The Moscow Patriarchate stressed that its bilateral relations with the Catholic Church remain in place, according to a report at Catholic News Agency:

The position was explained by Metropolitan Hilarion October 27 on Russian television program, ‘The Church and the World,’ aired by Russia-24. Speaking about his October 18 meeting with Pope Francis, Metropolitan Hilarion said that a big part of the discussion was dedicated to the situation in Ukraine, but that “the breakoff of the Russian Orthodox Church’s relations with Constantinople has also to do with the relationships with the Roman Catholic Church since, along with the bilateral relations between the Russian Church and the Roman Church, there is also a pan-Orthodox-Catholic theological dialogue.
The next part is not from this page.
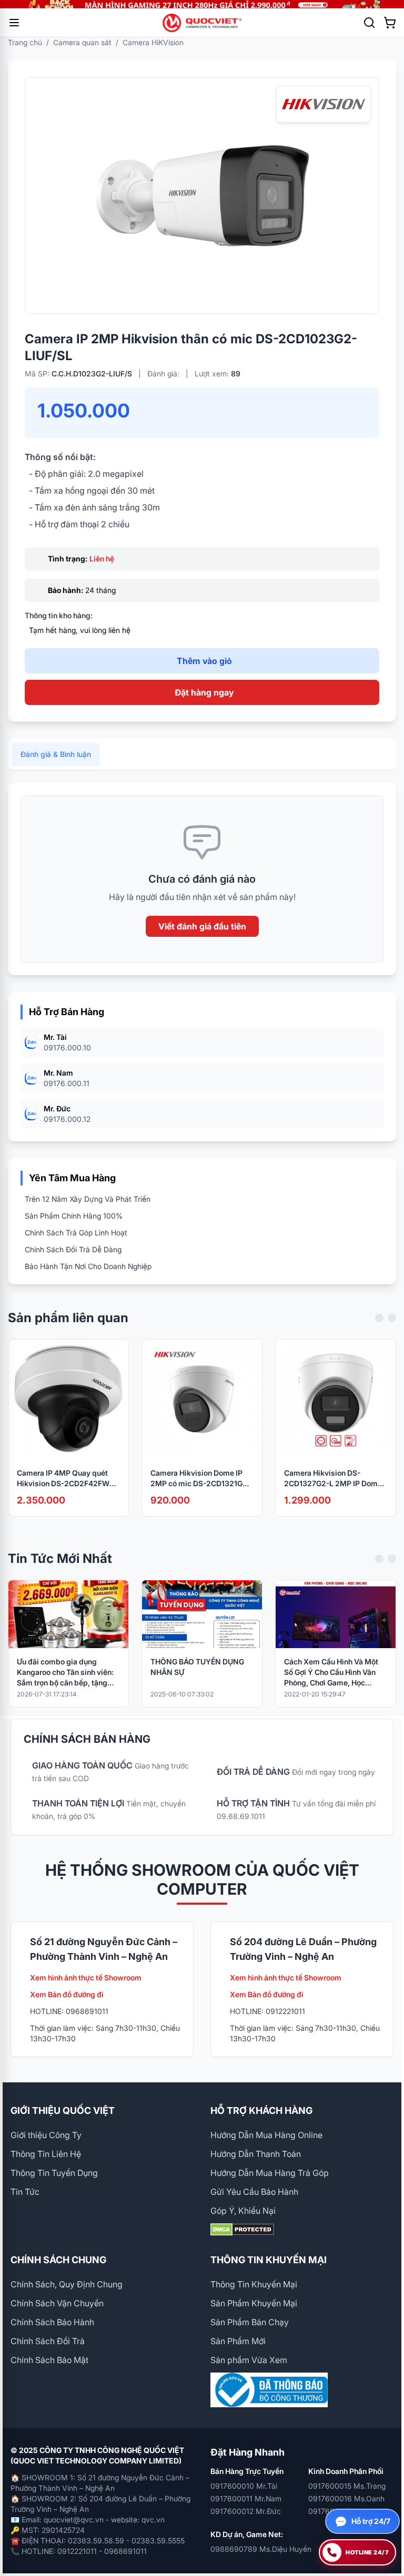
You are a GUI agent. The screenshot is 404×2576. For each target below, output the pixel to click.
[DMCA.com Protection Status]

And we have withdrawn from this dialogue as well.”

The coordinating committee of which Monsignor McPartlan is part will be continuing work on the latest document issued by the Catholic-Orthodox Joint Theological Commission, released after meeting in Chieti, Italy, in 2016. The document being drafted has the theme “Toward unity in faith: theological and canonical issues” and will take up the theological and canonical issues that need to be resolved in order to achieve full communion.

Fr. Ronald G. Roberson, associate director of the Secretariat of Ecumenical and Interreligious Affairs of the U.S. Conference of Catholic Bishops, in an interview in October, likened the situation to the U.S. Catholic Church’s dialogue with Anglicans. For decades, there has been an Anglican-Roman Catholic Consultation USA. But then more conservative groups broke away from the Episcopal Church and founded ACNA, the Anglican Conservative Church in North America.

“Obviously we couldn’t have a dialogue with them together because they’re different communions now,” Fr. Roberson said. “So we do have an official dialogue with the Episcopal Church and we have conversations with ACNA.”